Whenever we consider where we are and where we would like to go, it is always important to consider how we got to where we are now. Evidence-based health care was initially derived from the concept of evidence-based medicine (EBM), a term first proposed by Gordon Guyatt, leader of an international group of clinicians formed to consider results of recent research when treating patients, first appearing in print in 1992 (Evidence based Medicine Working Group 1992).1 While this initial focus of EBM was on bedside decision-making, the underpinning ideas have been evolving for centuries, with roots in psychology, sociology and philosophy, and a large part of the underpinning vocabulary invented and developed by statisticians and epidemiologists.2 Similar interest within nursing in a topic labeled “research utilization” had also began in the 1970s when one of the first articles “Adopters and Laggards” was published.3 Despite waning interest in the 1980s, this field grew rapidly in the 1990s with the development of several research utilization models, often criticized for their focus on individual aspects of implementation and a failure to account for wider organizational issues. A substantive body of work using the BARRIERS scale developed by Funk et al.4 led the field in identifying common barriers that nurses face when implementing evidence. However, while work using this method may be of historical interest to track evolution of attitudes toward evidence in relation to changes in the profession, it is unlikely to determine a way forward for nurse leaders and clinicians.5 Evidence-based medicine was radically expanded, adopted and adapted under the guise and term of evidence-based practice/EBHC6 to include all aspects of health care rather than being limited to medicine. The term knowledge utilization arose and became popular in the 1990s and is considered a more inclusive term encompassing research, scholarly practice and programmatic interventions aimed at increasing the use of knowledge to solve human problems. Despite all these advances researchers, policy makers and practitioners continue to struggle with the final and arguably the most crucial step in the process, evidence implementation.

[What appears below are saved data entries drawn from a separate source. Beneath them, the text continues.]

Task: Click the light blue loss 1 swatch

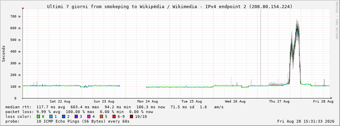Action: 51,117
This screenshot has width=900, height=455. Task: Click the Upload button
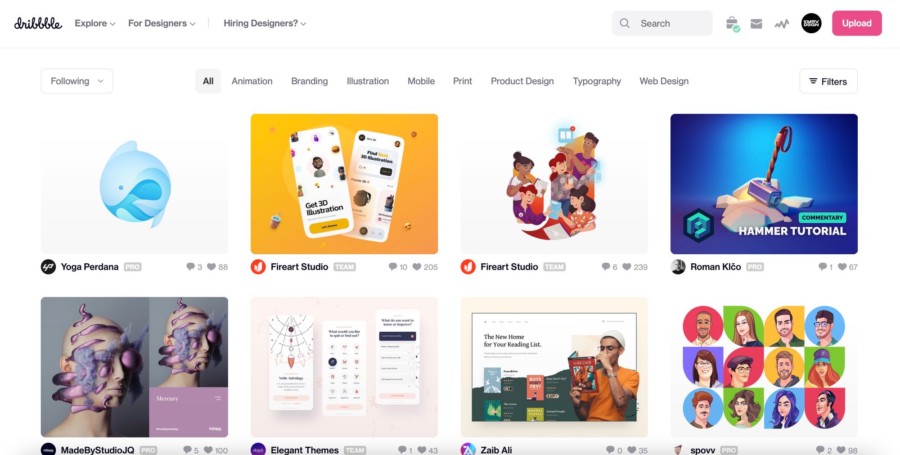click(x=857, y=23)
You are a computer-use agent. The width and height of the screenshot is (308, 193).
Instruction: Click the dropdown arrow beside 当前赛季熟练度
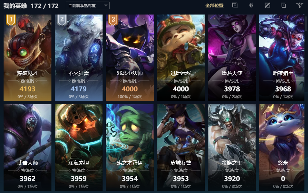pyautogui.click(x=106, y=5)
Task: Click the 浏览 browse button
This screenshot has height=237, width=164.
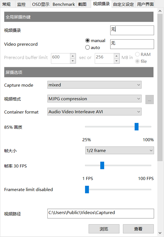Action: (104, 229)
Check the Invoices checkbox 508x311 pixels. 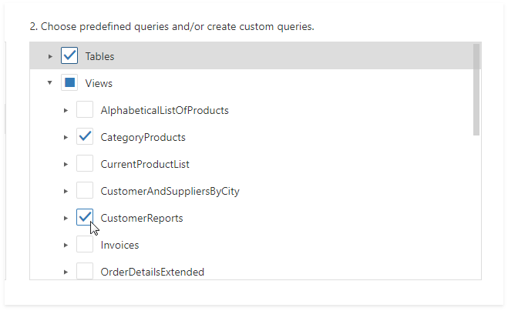point(85,245)
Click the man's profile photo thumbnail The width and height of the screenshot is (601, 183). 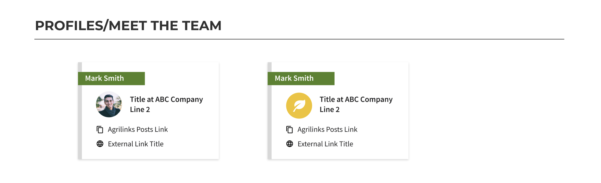(x=109, y=105)
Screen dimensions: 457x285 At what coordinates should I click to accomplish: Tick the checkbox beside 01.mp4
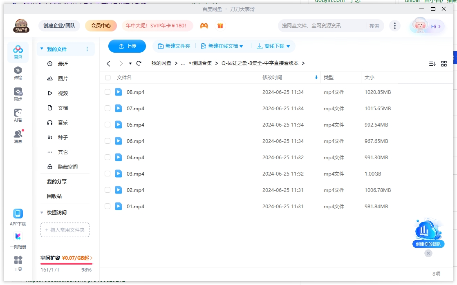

Within the last 15 years, researchers have increasingly recognized that despite the efforts of the EBHC movement to reduce the gap between research and practice, robust evidence alone is not enough to facilitate knowledge mobilization within an organization, resulting in a weak relationship between the strength of the evidence base and clinical behavior change.7,8 As Gabbay and Le May9 argue in their inspirational text, “Clinical Mindlines”, not only does this gap still exist despite massive efforts by the establishment, but there is a glaring disparity between policy makers’ approaches to promoting EBHC and what social scientists, psychologists and philosophers have long told us about the nature of knowledge and its use in the real world. Authors such as McKillop et al.10 have argued that approaches to evidence implementation continue to take a push/pull approach with a focus on the nature of evidence, “science push”, and on individual implementation behavior, “demand pull”, both of which they suggest fail to consistently influence practice decisions as they fail to understand the messy world of healthcare practice. The translation of research into decision-making and healthcare practice continues to be a challenge with variable uptake of evidence and mixed success of various implementation projects.11,12

Since its inception in 1996, the Joanna Briggs Institute, along with the worldwide Joanna Briggs Collaboration, has made it a mission to promote and facilitate EBHC. A sea of change is underway, and while the importance of evidence synthesis remains high, there is an increasing focus on meeting the challenges of implementation with the instigation of new tools such as CAN-IMPLEMENT11 designed to accommodate local needs. I urge practitioners and health providers to continue to experiment and explore with implementation strategies that appreciate the importance of context to achieve the ultimate goal of feasible, appropriate, meaningful and effective healthcare delivery.